Allein der Umstand, dass im Arbeitsvertrag die Tätigkeit des Arbeitnehmers nur rudimentär beschrieben ist und dem Arbeitnehmer gleichwohl hohe Vergütungsansprüche zustehen, berechtigt den Arbeitgeber weder zur Anfechtung noch zur fristlosen Kündigung des Arbeitsverhältnisses. Dies hat das Arbeitsgericht Neumünster mit Teilurteil vom 23.01.2013 entschieden (3 Ca 1359 b/12). Das Urteil ist nicht rechtskräftig (Landesarbeitsgericht Schleswig-Holstein 1 Sa 50/13).

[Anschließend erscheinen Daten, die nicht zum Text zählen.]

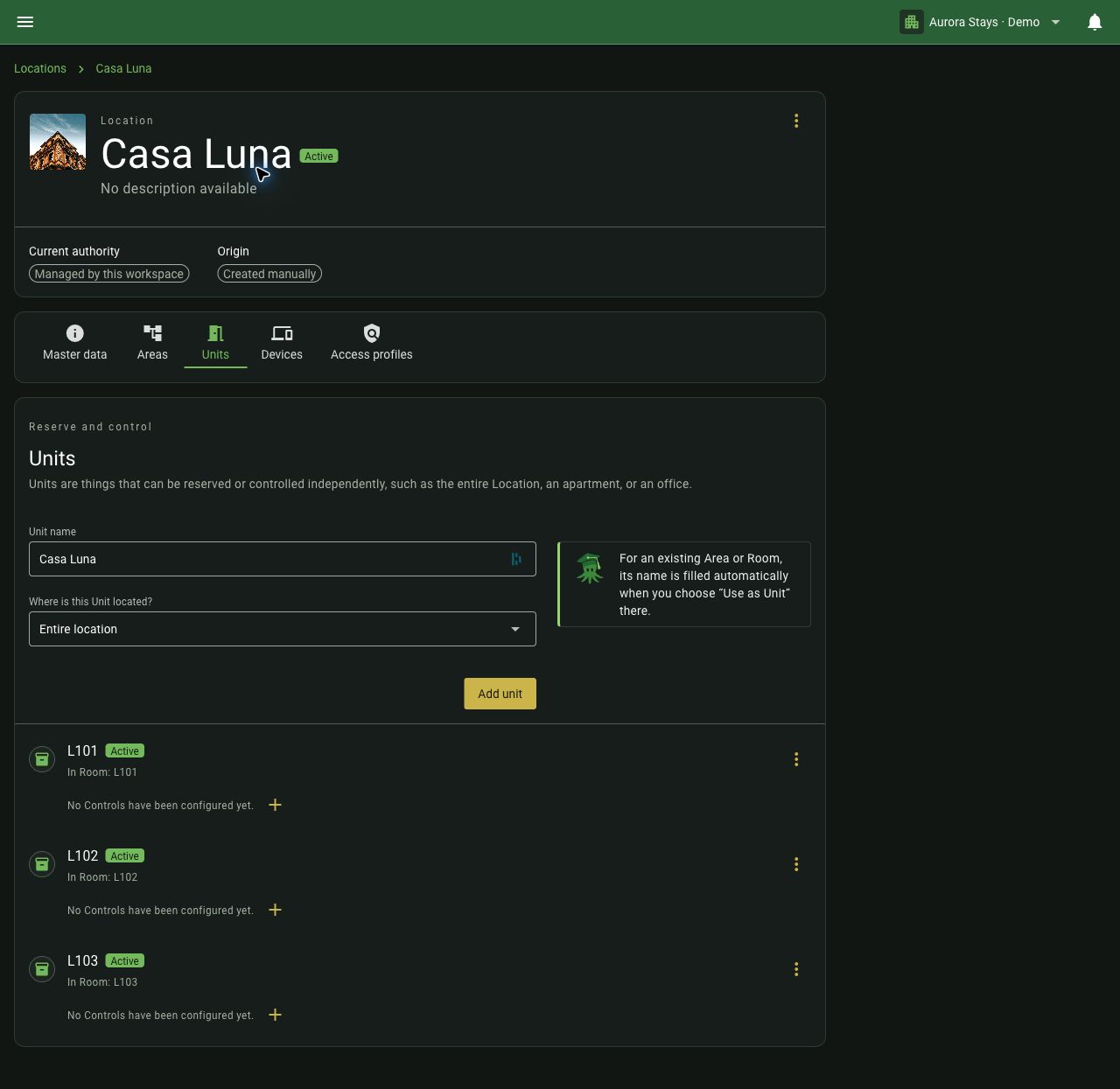
Task: Focus the Unit name input field
Action: click(283, 559)
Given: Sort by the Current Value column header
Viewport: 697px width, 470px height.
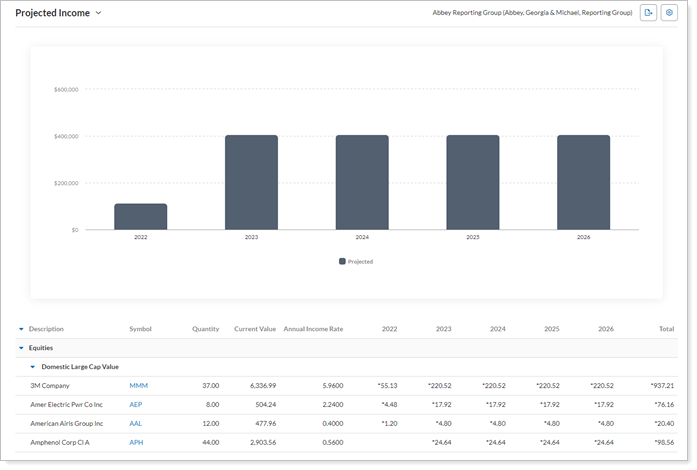Looking at the screenshot, I should click(255, 329).
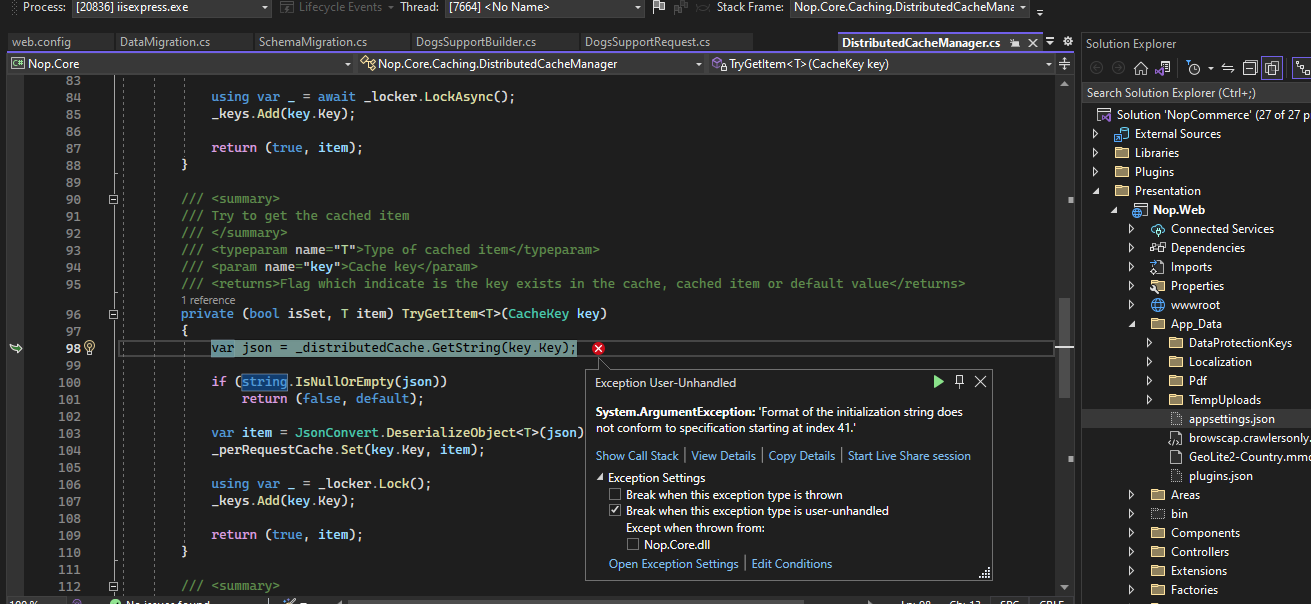Click the red error icon on line 98

(598, 348)
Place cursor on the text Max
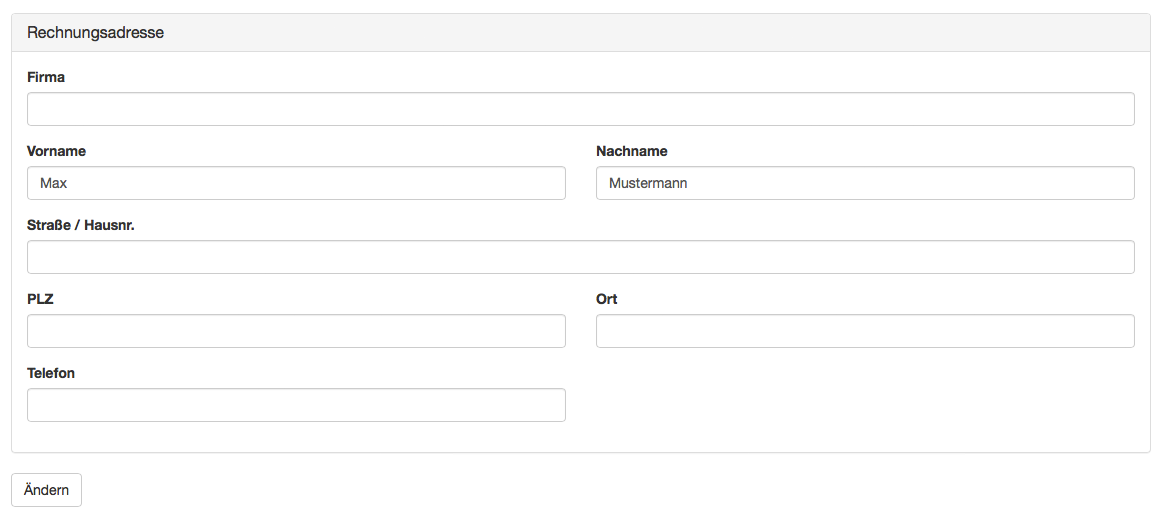The height and width of the screenshot is (519, 1165). coord(53,183)
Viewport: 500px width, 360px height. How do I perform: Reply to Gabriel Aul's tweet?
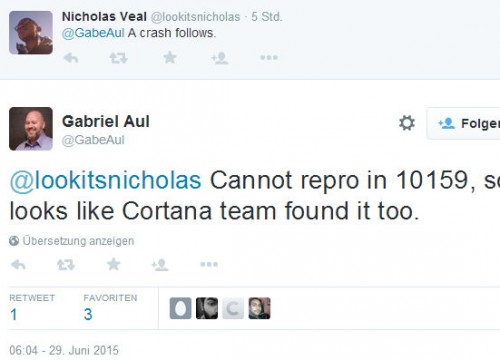tap(18, 265)
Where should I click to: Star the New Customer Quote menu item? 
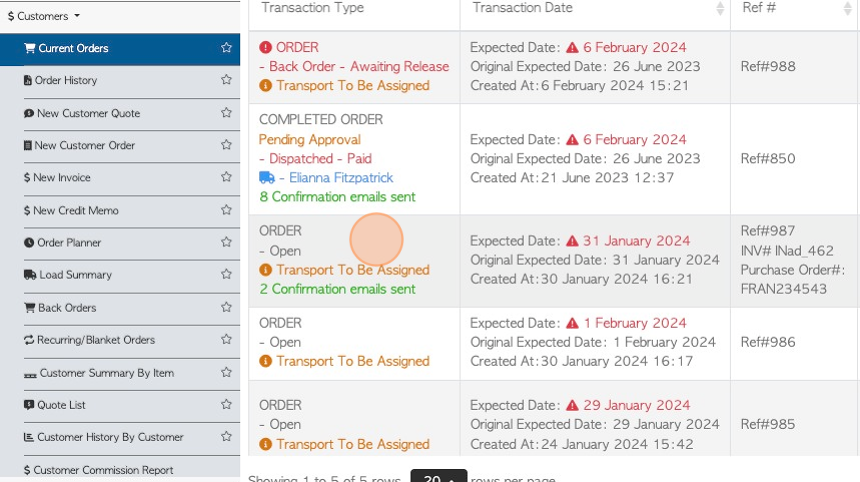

Die Beklagten sind Eheleute und machten vor nahezu 20 Jahren einen immensen Lottogewinn. Hierüber wurde in den Medien berichtet. Jetzt schreibt die Ehefrau Kinderbücher über einen Esel Joshi. Der Kläger nahm Kontakt zu den Eheleuten auf und die Parteien unterzeichneten sodann am 11.09.2011 einen Arbeitsvertrag. Danach wurde der Kläger als „Vertriebsmanager“ zum 15.09.2011 ohne Probezeit für zunächst zwei Jahre fest eingestellt zu einem Monatsgehalt von € 20.000,00 bei 13 Monatsgehältern und einer Gewinnbeteiligung am Projekt Joshi. Der Vertrag sollte sich um zwei Jahre verlängern, sofern er nicht zuvor mit einer halbjährigen Frist gekündigt wird und war vor Dienstantritt unkündbar. Im Falle der vorzeitigen Aufhebung des Arbeitsvertrages – gleich aus welchen Gründen – stand dem Kläger eine Abfindung in Höhe von € 250.00,00 zu.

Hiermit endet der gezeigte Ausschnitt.